Each record below should be returned exactly, with its pictures left out.

········

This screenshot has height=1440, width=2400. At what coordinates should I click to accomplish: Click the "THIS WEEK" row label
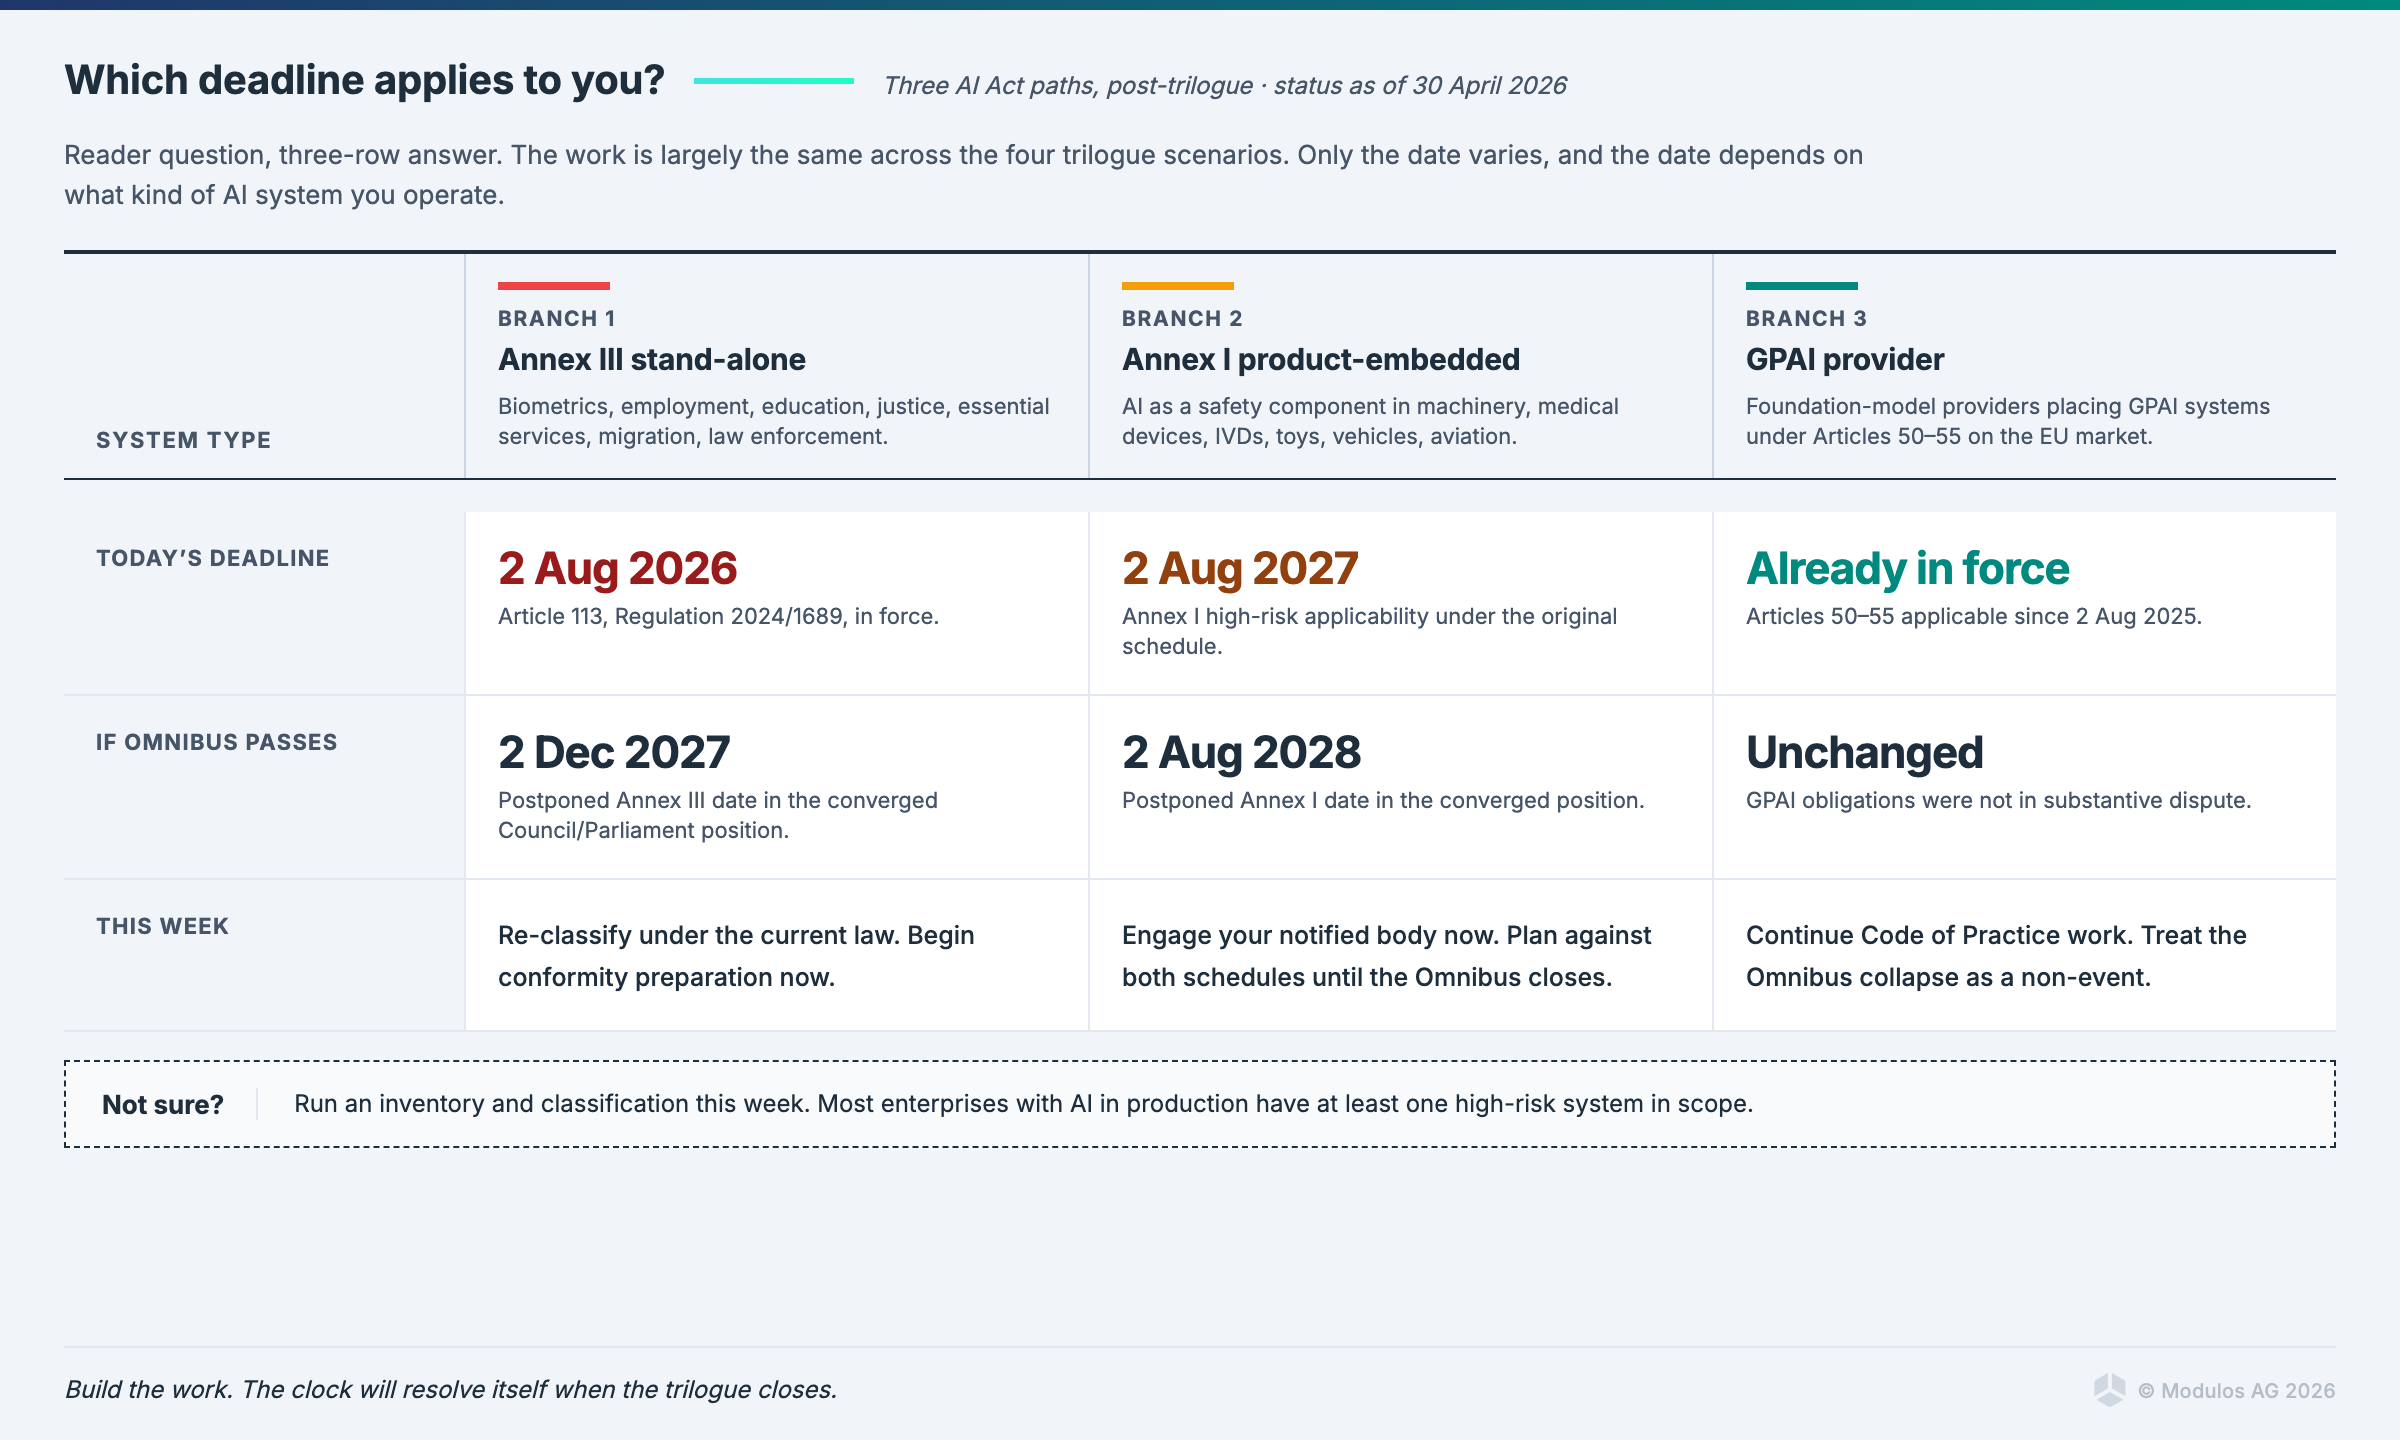(162, 926)
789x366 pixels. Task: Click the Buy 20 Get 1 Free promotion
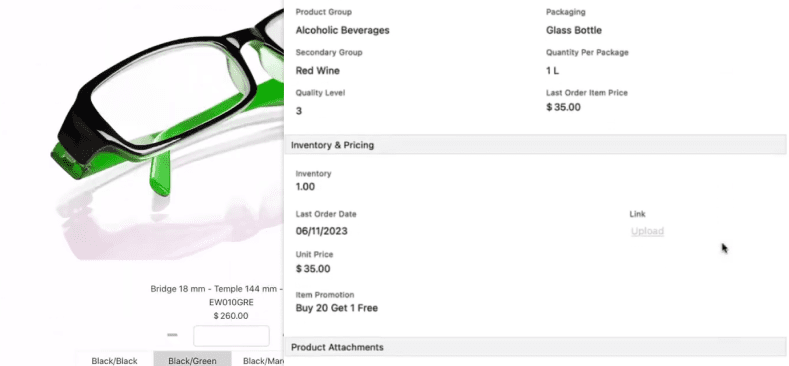click(x=337, y=308)
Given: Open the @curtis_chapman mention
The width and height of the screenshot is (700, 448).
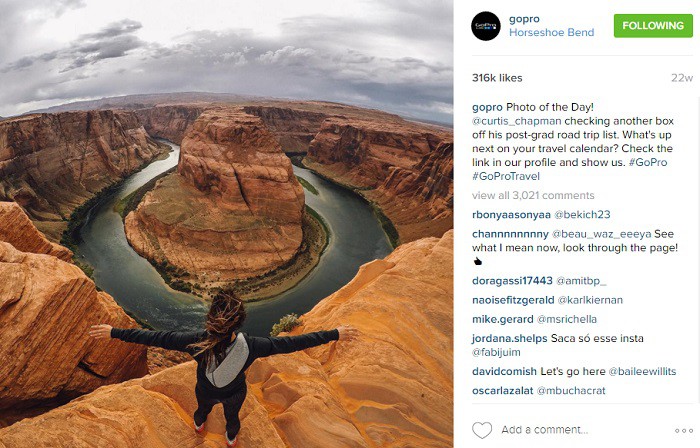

········

Task output:
This screenshot has height=1440, width=2400. At what coordinates should I click to accomplish: Click the "THIS WEEK" row label
(162, 926)
789x366 pixels. Task: Click the Buy 20 Get 1 Free promotion
click(x=337, y=308)
Given: Open the @curtis_chapman mention
The width and height of the screenshot is (700, 448).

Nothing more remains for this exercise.